In the case of Yellowstone, various paleorecords have shown that large catastrophic fires recurring at intervals of 300-500 years are characteristic of Yellowstone over the last 3,000 years. The longer records also clearly show that climate changes are very important in controlling the magnitude and frequency of fires.


In addition, there is little scientific evidence of unnatural fuel buildup due to suppression in Yellowstone; after all, effective fire suppression only occurred after 1945, with the advent of aircraft support, and before the start of the natural fire policy in 1972. What is clear in the instrumental climate record since 1895 is a strong trend toward increasing summer temperatures and drought that culminated (for the time being) in the most severe drought of record during the 1988 fires.

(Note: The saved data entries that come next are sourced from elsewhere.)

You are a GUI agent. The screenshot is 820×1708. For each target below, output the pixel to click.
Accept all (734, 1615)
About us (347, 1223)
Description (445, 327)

Obviously, ponderosa pine forests feature different climatic and fire regimes than do the lodgepole pine-dominated forests of Yellowstone, but the role of climate change in recent catastrophic fires there has received scant attention from the U.S. Forest Service and the media.


Recent compilations of instrumental and tree-ring climate information from over the globe show that in the 20th century the climate is warming more dramatically than it has in at least 1,500 years. Evidence is mounting that anthropogenic greenhouse gases are involved in this warming, but it has occurred regardless of cause. To ignore such large-scale environmental change and focus simply on management issues alone is also to ignore realities of nature, as your column decries, and our potential influence on climate through atmospheric pollution.


I certainly agree that we could be a lot more wise in where and how we develop in fire-prone ecosystems, and how we manage fire, but unfortunately the problem is likely much bigger than that.


Grant Meyer
Albuquerque, New Mexico


The author is an assistant professor of geomorphology in the Department of Earth and Planetary Sciences at the University of New Mexico.